NG: Sure, because, it you were consistently delivering the same quality performance, we might as well just hear a recording.

Finally, Joseph, let’s return briefly to your stage career – which is clearly most important to you. Ever since winning Placido Domingo's Operalia Competition in 1999, you've been in near constant demand, and have taken a pretty logical path for a lyric tenor – starting with Donizetti, Bellini, some lighter Verdi [La Traviata, Rigoletto] and Puccini [Madama Butterfly, La Bohème], and then began moving to such heftier roles as Faust and Adorno in Simon Boccanegra. Based on this album, and our conversation, it sounds like you’re ready to tackle some even heavier roles, like Mario in Tosca – and I see that you’ll be performing the role of Nadir in an upcoming performance of Bizet’s Pearl Fishers in Berlin this December. Any other roles that you’re anxious to see enter your repertoire?

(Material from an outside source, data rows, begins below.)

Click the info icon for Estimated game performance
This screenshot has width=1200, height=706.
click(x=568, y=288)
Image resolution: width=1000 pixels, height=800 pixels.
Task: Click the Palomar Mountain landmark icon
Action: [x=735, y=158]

JC: The answer I’d give would probably be: none – and I’ll tell you why. It’s always going to be my voice that tells me what I should sing, not vice versa. It's not my age, or time, or even my desires; it’s how I’m sounding at a particular moment in my career. And so I try not to entertain these kinds of thoughts. Of course, I’d love to sing Otello some day – who wouldn’t? But I don’t want to hurt myself by trying to imagine singing music that perhaps I’ll never sing. Instead, I concentrate on what I’m singing right now, on my immediate repertoire. As for upcoming roles: I’ll sing soon Tosca for sure; [Massenet’s] Manon is also in the near future; but [Puccini’s] Manon Lescaut is still at least 10 or 15 years in the future.

Now, you might ask me, “But wait, you just told me that it’s the voice that decides; how can you say that you’ll sing Manon Lescaut in 10 or 15 years?” I use time as an potential indication, not as a sure thing – as some artists do: “Okay, so if I’m singing this now, so in 6 years I’ll be ready for that.” No, in 6 years you might be ready – you wait and try it, and then if you’re ready, you book it. That is the philosophy I use – again, I treat time as an indication of when I might be ready. But I don’t commit myself until I have sufficiently grown as an artist – I’ll try it with a piano, or in a small setting: and if it works, it works; if it doesn’t, it doesn’t.

NG: So, if you were offered by the role of des Grieux in Manon Lescaut by the Met or Covent Garden in three years time, you’d say, "No, I can’t make that commitment"?

JC: In fact, I was just offered the role of des Grieux by the Salzburg Festival, and I said “no” – because my voice is not yet ready for that.